**DOCUMENT SEGMENT**
++++
You can’t argue with Carl Bialik when he says,
apropos iPhone
sales, that "conducting a flawed survey can be worse than not conducting
a survey at all". He’s talking about the method that Piper Jaffray analyst
Gene Munster used to estimate that half a million iPhones that
Apple sold in its first weekend: standing in a flagship Apple Store, counting
the number of iPhones sold in some given period of time, and extrapolating.
Munster is suitably sheepish, now:
“We definitely overshot,” Mr. Munster said, adding: “The
part we’re definitely guilty of is building an estimate from three people
visiting three stores over a three-day period.” He projected those sales
to hundreds of other Apple stores and nearly 2,000 stores for AT&T, the
only carrier to offer the iPhone.
The three stores Munster and his colleagues visited? New York, San Francisco,
and Minneapolis, in the Mall of America. It never seems to have occurred to
Munster that Apple would ship more units to its flagship stores, especially
in media-heavy New York and San Francisco, than it would have allocated to the
Apple Store in Lyndhurst, Ohio, or some random AT&T store in Nebraska.
++++
**TASK DIRECTIONS**
Answer these questions about the iPhone sales passage above:
(a) Which firm employed the analyst Gene Munster?
(b) In which three cities were the stores Munster and his colleagues visited?
(c) Which carrier was the only one offering the iPhone?

**INPUT DATA**
++++
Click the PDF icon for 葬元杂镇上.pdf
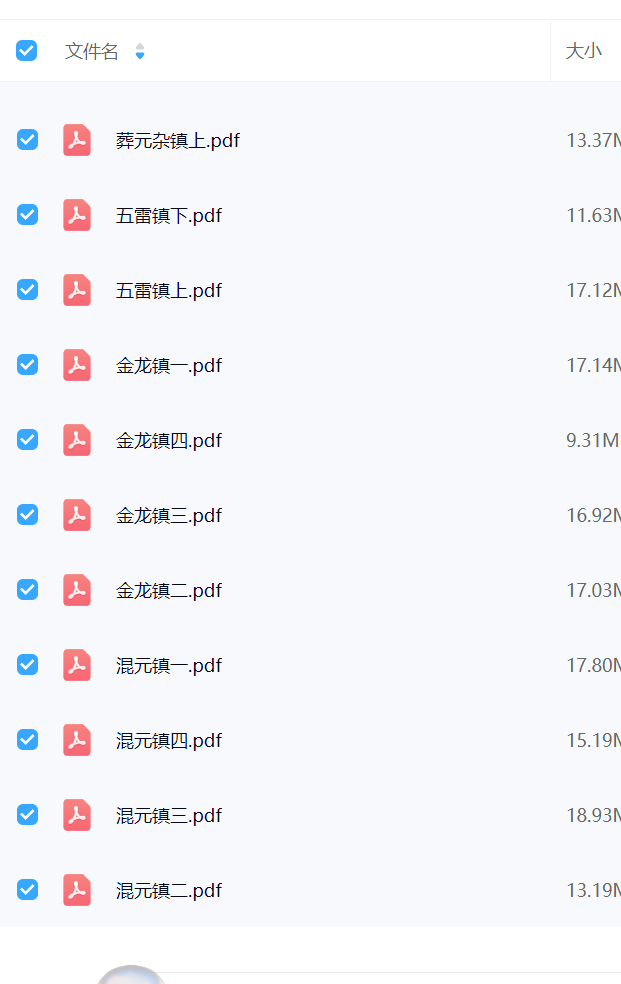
++++
**RESULT OF THIS EXERCISE**
(a) Piper Jaffray
(b) New York, San Francisco, and Minneapolis (in the Mall of America)
(c) AT&T